### Task to complete
Please retype, unchanged, each line from the top of the material below through the line where "Click the PST" appears.

### Dataset entries

[Start of Attachment]

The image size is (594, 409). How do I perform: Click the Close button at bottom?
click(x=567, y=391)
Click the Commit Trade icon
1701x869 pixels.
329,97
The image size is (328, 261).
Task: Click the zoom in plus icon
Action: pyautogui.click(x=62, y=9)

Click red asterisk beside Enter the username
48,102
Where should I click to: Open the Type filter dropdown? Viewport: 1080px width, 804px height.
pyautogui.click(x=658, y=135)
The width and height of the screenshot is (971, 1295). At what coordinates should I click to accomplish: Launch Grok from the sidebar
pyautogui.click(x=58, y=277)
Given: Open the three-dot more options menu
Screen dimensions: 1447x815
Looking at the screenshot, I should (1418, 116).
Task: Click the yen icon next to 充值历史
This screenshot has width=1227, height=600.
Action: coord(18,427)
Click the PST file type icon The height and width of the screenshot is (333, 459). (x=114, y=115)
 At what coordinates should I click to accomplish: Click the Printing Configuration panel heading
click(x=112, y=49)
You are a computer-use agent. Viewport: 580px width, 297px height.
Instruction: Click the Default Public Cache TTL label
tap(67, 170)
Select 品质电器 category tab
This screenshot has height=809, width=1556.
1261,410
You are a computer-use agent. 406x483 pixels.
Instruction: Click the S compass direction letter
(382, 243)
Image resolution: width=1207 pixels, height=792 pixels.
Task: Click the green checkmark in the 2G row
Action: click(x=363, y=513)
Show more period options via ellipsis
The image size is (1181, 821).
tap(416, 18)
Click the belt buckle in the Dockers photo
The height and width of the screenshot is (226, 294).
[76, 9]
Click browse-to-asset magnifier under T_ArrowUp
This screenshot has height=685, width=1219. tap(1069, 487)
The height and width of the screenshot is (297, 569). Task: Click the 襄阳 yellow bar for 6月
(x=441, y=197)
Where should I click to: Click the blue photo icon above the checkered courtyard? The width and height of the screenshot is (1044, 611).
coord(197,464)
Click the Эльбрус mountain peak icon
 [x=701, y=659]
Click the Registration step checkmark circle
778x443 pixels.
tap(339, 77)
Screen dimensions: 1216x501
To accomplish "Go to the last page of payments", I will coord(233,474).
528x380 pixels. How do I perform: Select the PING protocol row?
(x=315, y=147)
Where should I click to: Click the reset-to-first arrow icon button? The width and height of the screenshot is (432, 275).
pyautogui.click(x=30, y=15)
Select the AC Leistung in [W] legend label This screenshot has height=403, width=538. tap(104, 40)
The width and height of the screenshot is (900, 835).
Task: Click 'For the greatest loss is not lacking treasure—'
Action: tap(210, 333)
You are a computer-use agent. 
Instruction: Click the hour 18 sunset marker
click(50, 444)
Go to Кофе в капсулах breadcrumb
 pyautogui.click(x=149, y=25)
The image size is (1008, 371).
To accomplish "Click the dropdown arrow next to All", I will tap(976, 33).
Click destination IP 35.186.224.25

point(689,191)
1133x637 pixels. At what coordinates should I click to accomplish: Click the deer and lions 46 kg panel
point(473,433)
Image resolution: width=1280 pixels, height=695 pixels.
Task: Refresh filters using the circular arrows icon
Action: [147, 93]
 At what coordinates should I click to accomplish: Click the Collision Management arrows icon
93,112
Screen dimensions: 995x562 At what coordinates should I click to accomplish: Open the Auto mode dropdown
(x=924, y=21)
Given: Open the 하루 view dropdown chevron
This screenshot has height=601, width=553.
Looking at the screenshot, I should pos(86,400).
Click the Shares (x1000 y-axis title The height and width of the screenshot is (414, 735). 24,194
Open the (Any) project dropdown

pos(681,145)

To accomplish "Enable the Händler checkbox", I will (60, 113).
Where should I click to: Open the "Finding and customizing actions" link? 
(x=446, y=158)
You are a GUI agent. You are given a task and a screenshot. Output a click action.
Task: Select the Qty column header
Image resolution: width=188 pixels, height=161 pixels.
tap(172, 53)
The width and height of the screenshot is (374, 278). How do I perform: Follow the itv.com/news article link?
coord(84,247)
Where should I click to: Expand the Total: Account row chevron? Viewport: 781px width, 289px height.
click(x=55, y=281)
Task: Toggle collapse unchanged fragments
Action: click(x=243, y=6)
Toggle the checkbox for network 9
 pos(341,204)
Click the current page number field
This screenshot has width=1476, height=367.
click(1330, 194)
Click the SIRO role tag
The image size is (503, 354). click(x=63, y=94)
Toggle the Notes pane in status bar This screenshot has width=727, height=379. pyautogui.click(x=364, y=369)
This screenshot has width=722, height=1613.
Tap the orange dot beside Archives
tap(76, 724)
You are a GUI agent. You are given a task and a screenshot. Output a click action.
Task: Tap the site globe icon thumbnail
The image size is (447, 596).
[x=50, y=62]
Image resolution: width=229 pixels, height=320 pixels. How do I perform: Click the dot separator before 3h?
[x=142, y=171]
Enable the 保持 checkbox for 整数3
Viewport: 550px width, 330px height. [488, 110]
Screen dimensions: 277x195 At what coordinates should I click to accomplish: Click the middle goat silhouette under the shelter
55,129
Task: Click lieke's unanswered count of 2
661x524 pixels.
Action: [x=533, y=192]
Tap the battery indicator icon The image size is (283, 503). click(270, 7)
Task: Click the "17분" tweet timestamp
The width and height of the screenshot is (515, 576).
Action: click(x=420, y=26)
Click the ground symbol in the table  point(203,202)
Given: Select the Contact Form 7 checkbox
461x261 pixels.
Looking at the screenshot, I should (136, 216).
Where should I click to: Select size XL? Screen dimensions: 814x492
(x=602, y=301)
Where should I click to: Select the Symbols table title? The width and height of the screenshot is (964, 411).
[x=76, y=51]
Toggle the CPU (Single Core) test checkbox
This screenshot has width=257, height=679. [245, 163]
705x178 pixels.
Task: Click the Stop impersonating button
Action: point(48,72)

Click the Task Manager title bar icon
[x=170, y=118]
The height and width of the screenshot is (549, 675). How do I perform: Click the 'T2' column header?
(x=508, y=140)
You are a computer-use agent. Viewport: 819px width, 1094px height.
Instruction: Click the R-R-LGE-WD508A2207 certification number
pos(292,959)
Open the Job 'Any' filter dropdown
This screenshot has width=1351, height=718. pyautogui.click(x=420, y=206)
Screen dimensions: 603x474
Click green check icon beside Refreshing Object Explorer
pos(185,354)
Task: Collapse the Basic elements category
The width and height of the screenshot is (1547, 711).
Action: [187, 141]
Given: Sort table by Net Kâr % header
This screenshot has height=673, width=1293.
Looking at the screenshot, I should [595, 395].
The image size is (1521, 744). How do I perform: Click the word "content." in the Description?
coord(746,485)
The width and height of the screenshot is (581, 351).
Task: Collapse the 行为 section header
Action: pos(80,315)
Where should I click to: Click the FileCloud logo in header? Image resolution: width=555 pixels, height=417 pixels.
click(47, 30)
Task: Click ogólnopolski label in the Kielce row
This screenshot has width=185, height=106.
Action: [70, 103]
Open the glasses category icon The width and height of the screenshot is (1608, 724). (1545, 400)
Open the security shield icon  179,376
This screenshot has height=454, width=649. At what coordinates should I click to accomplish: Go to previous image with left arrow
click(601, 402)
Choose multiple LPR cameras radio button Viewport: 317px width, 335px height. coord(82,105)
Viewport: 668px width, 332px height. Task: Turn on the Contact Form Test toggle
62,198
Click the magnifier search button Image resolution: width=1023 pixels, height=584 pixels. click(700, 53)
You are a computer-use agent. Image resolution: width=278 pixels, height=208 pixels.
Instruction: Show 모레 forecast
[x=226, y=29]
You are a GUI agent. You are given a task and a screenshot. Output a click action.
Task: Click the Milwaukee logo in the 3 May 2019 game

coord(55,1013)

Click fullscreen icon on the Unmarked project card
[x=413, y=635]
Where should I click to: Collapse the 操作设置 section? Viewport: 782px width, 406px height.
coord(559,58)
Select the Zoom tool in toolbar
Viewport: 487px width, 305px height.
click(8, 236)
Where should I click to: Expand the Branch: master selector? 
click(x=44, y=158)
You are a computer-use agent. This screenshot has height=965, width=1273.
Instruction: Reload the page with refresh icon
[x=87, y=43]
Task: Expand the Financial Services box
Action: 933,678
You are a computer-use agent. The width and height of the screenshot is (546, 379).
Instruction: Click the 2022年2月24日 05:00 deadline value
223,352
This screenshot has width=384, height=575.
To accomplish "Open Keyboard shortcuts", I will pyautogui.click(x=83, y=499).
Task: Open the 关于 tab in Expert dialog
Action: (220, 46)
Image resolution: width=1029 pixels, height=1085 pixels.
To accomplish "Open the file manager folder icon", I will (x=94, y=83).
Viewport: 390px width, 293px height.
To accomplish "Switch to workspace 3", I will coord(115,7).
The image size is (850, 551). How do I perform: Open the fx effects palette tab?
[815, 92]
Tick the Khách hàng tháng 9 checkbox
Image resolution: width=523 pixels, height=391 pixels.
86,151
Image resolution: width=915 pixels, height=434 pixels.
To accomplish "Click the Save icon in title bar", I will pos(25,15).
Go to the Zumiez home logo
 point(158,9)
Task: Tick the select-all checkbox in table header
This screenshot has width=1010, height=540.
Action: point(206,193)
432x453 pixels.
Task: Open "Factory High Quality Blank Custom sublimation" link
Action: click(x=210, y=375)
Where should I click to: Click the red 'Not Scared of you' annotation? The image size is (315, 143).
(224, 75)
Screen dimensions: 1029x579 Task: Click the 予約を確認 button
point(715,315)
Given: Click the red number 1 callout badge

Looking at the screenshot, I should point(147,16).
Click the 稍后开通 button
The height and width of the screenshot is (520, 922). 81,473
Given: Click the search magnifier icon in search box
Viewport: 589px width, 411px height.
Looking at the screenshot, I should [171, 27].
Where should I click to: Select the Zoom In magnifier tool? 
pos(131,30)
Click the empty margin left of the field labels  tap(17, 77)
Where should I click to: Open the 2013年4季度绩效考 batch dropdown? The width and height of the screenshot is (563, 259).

[End of Attachment]

### Task answer
The image size is (594, 409). How do I perform: Click the Close button at bottom?
click(x=567, y=391)
Click the Commit Trade icon
1701x869 pixels.
329,97
The image size is (328, 261).
Task: Click the zoom in plus icon
Action: pyautogui.click(x=62, y=9)

Click red asterisk beside Enter the username
48,102
Where should I click to: Open the Type filter dropdown? Viewport: 1080px width, 804px height.
pyautogui.click(x=658, y=135)
The width and height of the screenshot is (971, 1295). At what coordinates should I click to accomplish: Launch Grok from the sidebar
pyautogui.click(x=58, y=277)
Given: Open the three-dot more options menu
Screen dimensions: 1447x815
Looking at the screenshot, I should (1418, 116).
Task: Click the yen icon next to 充值历史
This screenshot has width=1227, height=600.
Action: coord(18,427)
Click the PST file type icon The height and width of the screenshot is (333, 459). (x=114, y=115)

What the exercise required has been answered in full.